> EXERCISE DETAILS: Below are some records; find each line that carries the word "agent" and copy it.

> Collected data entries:
┏━━
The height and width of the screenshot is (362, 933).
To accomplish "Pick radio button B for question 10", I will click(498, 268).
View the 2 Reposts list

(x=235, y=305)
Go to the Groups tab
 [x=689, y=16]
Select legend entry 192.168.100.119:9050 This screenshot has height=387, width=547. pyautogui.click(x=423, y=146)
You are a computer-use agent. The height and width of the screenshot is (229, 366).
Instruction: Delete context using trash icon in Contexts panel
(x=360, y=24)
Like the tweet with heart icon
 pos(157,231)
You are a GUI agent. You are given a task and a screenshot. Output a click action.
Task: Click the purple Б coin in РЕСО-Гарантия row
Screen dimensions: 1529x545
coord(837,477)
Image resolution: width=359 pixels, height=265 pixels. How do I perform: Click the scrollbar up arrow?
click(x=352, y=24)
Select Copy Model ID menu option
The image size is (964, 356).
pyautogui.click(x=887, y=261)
┗━━
> OUTPUT:
You are a computer-use agent. The height and width of the screenshot is (229, 366).
You are a GUI agent. You are given a task and a screenshot. Output a click action.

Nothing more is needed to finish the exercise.